GIVEN TEXT
Begin

So, are you armed in a different way? Sure. What happens when you put in Internet, Bloomberg terminals, and you say, "I'm going to make it so that every really large securities firm will have between 500 and 600 analysts working in offices all over the world covering industries, economies, companies, and they go after companies in their own region, and then you add demographers and accountants and government regulatory experts. And all of a sudden you realize there's a huge crowd of people doing everything they can imagine collectively to serve the interests of anyone who's an active investor in the professional group. So, good work. What a bunch of changes that has made. And you have to have expected that that would have a big consequence. And then, you look at the end result data and then, as I said before, over a 10-year period 85% of actively managed funds fall short of what they chose as their benchmark. And when they fall short, they fall short by a great deal more than those who happen to win by. And if you say, "Well, I'm going to take the 15% that do well--that they ought to be some pretty good guys there." They're talented people. But what you'll find is about 85% of that 15% will fall short in the next decade. So, as I say, it's tough out there.
Benz: You referenced Regulation FD, and investment firms would tell us that that wasn't a big deal to them--that it didn't really change their world. Is that true, do you think?
Ellis: I think it changed the world as I knew it in the early ‘60s. By the time it passed as a regulation, I think so many adjustments had been made towards its being passed that it wouldn't have made a big difference. Well, it depends on how you ask the question.
Ptak: So, one of the things that I wanted to ask you about, Charley, is competition. I think that one of the points that defenders of active management have made is that, as investors rushed into index funds, it would make it easier for active managers to add value.
Ellis: Sure, I love that thought.
Ptak: Yeah, and what we've seen is probably the opposite. And so, I wondered if you could, having reflected on your long and distinguished career and having seen these trends played out, explain why you think that’s so and what that might augur for the future?
Ellis: Well, there are two different parts to explain. I've just been doing an explanation of why I think the changes have been so unbelievably powerful. That's my idea of what would be the explanation. Another explanation is, Could I explain why people hold on to the beliefs that they hold? And for that, I think you have to go to the behavioral economists who will all tell you. If someone's income and it's substantial, and their way of life and it's lovely, are dependent on believing something, chances are pretty high they will believe it. And there's never been a line of work as well compensated or as much fun or as interesting or as perpetual learning as investment management. Candidly, most of my best friends are involved in active investment management, and they're wonderful people. So, who wouldn't want to be part of that group? That's the part for me much, much harder to explain other than just: Here's what behavioral economists say.
Benz: Charley, Morningstar's data on the success rates of active managers does show some variation by category. In categories like large blend, fund managers have a tremendously difficult time in beating their benchmarks and surviving, which is how we define success, whereas in categories like emerging markets, they seem to have a better shot. Are there any asset classes or categories where you might say, "OK, you can reasonably opt for an active manager," and then others where you would say, "Absolutely index all the time" based on the data that you've seen?

End

DO THIS
Continue the interview on active fund management, picking up after its last line.

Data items
Begin

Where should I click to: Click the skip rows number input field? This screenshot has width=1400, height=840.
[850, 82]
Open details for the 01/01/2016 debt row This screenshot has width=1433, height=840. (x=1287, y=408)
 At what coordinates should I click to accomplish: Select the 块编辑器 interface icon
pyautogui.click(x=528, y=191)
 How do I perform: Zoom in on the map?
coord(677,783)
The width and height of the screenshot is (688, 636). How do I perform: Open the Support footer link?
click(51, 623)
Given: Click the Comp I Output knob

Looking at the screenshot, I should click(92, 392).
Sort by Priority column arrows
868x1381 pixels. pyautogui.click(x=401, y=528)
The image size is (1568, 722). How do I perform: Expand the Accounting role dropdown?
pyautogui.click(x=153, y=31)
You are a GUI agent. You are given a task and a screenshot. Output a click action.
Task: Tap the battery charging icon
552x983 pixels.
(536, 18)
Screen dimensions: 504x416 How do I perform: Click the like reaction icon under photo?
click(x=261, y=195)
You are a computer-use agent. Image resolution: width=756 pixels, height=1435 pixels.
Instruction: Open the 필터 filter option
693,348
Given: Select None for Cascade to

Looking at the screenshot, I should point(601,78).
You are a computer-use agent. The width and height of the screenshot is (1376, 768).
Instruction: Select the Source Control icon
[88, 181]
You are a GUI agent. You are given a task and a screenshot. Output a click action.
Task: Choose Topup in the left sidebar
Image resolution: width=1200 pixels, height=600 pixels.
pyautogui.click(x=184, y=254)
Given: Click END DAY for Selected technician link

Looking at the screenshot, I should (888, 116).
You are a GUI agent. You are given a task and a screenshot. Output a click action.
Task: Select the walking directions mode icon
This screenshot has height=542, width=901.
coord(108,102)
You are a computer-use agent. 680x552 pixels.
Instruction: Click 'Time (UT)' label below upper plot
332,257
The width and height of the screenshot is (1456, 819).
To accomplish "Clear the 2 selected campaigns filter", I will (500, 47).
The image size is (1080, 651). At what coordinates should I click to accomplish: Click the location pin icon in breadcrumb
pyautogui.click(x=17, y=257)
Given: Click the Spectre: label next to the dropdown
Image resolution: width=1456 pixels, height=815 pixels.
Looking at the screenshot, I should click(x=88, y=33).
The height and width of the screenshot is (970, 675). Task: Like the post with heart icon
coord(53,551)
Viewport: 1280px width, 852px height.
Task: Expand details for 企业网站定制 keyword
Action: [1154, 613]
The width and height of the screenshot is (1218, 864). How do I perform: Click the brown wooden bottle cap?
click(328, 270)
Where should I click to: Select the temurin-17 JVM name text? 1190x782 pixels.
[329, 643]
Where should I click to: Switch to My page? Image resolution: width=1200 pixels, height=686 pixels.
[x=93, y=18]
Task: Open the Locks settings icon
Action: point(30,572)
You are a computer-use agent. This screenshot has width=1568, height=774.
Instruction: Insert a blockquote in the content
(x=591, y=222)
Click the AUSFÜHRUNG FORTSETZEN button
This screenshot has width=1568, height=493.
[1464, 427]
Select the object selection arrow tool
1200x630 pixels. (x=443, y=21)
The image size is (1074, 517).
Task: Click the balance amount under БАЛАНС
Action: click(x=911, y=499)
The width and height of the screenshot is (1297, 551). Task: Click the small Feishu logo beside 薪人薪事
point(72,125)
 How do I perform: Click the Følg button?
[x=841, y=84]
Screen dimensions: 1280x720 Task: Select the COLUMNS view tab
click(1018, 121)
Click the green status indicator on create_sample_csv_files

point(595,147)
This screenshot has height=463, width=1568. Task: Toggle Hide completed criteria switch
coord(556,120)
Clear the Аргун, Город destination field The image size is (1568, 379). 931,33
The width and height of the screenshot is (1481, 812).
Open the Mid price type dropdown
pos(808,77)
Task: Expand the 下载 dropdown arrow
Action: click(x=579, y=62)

End

RESPONSE BELOW
Ellis: Sure. The easy answer to the first part is China, because the Chinese market is still dominated by individual investors. And it's amazing how individual investors in China are very attracted to seeing a stock price going up and saying, “I know what's going to happen, it's going to go up again the next day.” And so long as you've got a substantial number of amateur or retail investors, who are governed not by rigorous logic and quantitative analysis and objectivity, but are working on a more spiritual, emotional, and sometimes visual basis, then you've got an opportunity. Because if somebody is doing their activity and trading for reasons that are not appropriate to what a skillful stock market practitioner would do, skillful practitioner is going to have a really good opportunity to do better than that particular individual or to that market that's dominated by individuals. And best recollection is that the Chinese market is between 30% and 40% institutional, which means it's still dominantly individual. So, that'd be the first and best answer because it's a large and growing market. There are a lot of really interesting companies because the Chinese population has tremendous entrepreneurs and some very exciting companies inside it. And there's a lot of dynamics. So, if you were really well informed and rigorous in your work, that would be a terrific place to be an active manager.
I think when you say, the emerging markets is terrific, if you went back 15 years ago or 20 years ago, absolutely, emerging markets would be very much so. But so many people have gotten involved in the emerging-markets stocks that most people would be comfortable buying from overseas--Americans buying them, for example--they're pretty close to efficiently priced. It's not that it's as tight as it would be with large-capitalization stocks in the United States or the United Kingdom. But it's close enough so that I wouldn't want to make an effort in that direction at all.
And if you get to one answer to my proposition, or one response is to say: You're really talking primarily about the thousand largest companies in the world, maybe the 1,500 largest companies in the world. What if you went down to much smaller companies, and you're really an expert in the industry, and you had spent 10 or 15 years analyzing the companies, getting to know them, and you were diligent in your work, and you were trusted by the companies to be able to give good feedback as to what they might think about doing--because these get to be fairly small companies--if that's what you're working on, do I believe active management could be successful? I sure do. Hugely successful? No, I really don't, but reasonably successful. And to give you a more specific answer, if you said, “How would you design that sort of an organization?” Get six, eight, maybe a little more, but probably six or eight would be enough, really gifted analysts who've happened to have done very well financially, so they're going to put their own money on the line with everybody else in the firm. And one partner who has got deep pockets and is going to put his private capital on the line. That's going to be an investment management unit that has talent, experience, skills, and is operating in a level of the market where the competition candidly is not very good and not very frequent. There I think you've got another opportunity. But finding such firms is, candidly, really difficult. Finding those firms as an outsider to the industry would be, I think, almost impossible. But I do believe they exist. And I do think they're likely to be fairly successful. It would be also very helpful, if you didn't mind if they had quite unusual patterns of success, a great year, and then two or three not so great years, and then a great year, that sort of thing.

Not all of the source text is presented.